**DIRECTIONS**
In the listing below, locate the lines that hold "Poster" and copy them.

**MATERIAL FOR THIS TASK**

---

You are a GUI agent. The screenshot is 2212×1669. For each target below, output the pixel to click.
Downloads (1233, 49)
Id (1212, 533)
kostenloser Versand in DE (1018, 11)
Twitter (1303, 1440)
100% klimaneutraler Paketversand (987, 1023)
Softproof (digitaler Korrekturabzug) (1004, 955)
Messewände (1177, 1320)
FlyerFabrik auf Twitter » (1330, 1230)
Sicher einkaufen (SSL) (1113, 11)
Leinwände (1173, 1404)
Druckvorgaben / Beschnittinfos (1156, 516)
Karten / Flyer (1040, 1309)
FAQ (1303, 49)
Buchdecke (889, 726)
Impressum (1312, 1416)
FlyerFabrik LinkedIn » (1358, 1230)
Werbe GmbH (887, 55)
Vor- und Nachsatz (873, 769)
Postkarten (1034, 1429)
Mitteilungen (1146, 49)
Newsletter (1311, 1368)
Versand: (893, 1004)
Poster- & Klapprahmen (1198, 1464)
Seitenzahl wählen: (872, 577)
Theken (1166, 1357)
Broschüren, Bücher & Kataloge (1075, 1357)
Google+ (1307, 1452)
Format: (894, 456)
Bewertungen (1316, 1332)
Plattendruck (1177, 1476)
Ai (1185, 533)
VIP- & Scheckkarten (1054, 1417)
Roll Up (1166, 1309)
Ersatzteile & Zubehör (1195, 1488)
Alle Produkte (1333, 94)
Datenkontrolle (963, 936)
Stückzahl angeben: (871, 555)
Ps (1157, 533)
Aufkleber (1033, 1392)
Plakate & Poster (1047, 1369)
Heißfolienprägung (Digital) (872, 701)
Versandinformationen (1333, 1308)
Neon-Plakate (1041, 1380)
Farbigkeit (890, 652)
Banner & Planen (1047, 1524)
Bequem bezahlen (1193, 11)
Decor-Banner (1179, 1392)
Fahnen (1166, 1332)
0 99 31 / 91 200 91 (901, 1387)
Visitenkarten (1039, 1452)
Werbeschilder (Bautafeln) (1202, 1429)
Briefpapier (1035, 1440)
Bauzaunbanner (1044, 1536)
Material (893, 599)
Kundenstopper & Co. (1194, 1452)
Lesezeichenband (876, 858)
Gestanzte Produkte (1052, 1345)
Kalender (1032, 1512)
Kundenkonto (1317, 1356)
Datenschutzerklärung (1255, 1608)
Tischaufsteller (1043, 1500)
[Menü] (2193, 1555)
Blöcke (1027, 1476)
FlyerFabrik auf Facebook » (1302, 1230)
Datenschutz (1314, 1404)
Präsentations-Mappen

---

**FINAL ANSWER**
Poster- & Klapprahmen (1198, 1464)
Plakate & Poster (1047, 1369)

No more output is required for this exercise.